- _Data records_

——————————

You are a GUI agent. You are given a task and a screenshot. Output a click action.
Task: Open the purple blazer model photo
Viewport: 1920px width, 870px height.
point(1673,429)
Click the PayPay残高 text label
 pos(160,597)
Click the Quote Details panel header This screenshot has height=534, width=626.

——————————

- _ASSIGNMENT_
Take the line that contains "Click the PayPay残高 text label" and every line after it to the end of the entries above, and reproduce them exactly.

- _OUTPUT_
Click the PayPay残高 text label
 pos(160,597)
Click the Quote Details panel header This screenshot has height=534, width=626.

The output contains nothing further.